## Your assignment
The answer must be every line below that holds the word "this".

--*--

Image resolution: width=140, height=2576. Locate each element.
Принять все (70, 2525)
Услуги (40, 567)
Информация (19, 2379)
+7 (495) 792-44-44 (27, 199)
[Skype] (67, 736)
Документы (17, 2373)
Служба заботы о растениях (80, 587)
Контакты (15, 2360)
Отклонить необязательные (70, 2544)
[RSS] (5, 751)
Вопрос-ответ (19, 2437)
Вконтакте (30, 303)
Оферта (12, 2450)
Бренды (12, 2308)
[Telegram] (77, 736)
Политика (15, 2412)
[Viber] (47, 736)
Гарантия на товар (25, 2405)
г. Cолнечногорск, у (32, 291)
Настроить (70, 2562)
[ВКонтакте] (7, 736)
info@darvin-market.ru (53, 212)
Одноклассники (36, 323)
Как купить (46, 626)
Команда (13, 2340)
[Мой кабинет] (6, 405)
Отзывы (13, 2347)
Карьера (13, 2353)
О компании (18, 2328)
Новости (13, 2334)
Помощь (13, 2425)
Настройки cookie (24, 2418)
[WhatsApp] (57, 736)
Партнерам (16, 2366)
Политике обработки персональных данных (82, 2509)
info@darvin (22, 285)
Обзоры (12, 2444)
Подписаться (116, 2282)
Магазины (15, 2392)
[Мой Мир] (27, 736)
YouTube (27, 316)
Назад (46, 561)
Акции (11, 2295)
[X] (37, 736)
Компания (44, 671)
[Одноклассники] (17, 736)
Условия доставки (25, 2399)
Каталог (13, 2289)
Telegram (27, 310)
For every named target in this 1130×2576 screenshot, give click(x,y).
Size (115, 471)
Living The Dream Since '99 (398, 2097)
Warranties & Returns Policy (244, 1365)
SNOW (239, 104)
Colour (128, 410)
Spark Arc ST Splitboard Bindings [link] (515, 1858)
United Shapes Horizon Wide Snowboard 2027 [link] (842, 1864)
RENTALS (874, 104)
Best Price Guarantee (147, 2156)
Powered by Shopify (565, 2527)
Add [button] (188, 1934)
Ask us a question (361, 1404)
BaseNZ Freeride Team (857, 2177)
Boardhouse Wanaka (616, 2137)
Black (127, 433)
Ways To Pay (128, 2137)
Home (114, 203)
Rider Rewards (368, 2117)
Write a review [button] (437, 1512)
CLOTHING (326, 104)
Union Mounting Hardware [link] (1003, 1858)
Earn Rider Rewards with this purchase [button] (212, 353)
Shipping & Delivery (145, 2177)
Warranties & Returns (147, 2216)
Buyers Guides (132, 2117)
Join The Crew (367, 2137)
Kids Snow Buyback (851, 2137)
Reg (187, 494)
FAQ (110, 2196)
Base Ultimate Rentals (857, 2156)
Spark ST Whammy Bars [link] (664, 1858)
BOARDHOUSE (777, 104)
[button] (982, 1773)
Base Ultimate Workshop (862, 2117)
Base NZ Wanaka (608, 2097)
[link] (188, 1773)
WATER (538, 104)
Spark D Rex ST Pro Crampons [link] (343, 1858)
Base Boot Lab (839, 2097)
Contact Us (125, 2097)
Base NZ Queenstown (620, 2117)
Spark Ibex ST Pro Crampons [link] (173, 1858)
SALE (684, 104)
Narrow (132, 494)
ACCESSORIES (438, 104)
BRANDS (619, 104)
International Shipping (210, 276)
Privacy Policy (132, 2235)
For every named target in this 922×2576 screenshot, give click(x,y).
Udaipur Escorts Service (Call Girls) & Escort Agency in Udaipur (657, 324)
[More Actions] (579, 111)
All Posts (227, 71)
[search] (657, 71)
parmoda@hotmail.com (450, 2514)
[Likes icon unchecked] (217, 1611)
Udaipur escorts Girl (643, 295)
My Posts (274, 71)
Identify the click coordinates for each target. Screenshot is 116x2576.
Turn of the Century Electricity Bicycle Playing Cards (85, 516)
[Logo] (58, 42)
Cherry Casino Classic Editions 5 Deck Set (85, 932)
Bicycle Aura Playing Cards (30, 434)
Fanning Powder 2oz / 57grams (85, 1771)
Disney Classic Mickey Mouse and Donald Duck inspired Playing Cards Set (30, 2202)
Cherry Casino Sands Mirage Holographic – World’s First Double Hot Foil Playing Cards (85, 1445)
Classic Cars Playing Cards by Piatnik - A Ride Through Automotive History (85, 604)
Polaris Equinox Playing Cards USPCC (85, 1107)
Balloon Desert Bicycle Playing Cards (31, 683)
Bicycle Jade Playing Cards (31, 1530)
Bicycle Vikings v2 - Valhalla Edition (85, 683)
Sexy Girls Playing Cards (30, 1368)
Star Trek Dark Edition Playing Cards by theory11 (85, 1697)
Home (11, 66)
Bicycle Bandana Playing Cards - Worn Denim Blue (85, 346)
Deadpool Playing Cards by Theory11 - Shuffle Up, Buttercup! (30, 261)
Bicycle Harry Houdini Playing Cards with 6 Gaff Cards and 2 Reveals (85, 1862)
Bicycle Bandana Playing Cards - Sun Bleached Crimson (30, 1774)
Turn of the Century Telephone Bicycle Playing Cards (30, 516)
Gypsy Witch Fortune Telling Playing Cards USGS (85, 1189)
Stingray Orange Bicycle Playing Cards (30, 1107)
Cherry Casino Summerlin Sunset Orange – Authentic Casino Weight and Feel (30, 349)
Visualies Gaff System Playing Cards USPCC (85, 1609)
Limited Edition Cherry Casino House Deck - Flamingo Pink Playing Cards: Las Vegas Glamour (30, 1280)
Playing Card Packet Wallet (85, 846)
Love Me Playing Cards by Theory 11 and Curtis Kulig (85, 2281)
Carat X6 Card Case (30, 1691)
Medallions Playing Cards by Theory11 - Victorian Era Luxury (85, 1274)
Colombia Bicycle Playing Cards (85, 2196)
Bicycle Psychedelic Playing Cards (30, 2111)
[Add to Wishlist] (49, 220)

--*--

## Answer below
For every named target in this 1130×2576 screenshot, give click(x,y).
Earn Rider Rewards with this purchase [button] (212, 353)
For every named target in this 922×2576 screenshot, give click(x,y).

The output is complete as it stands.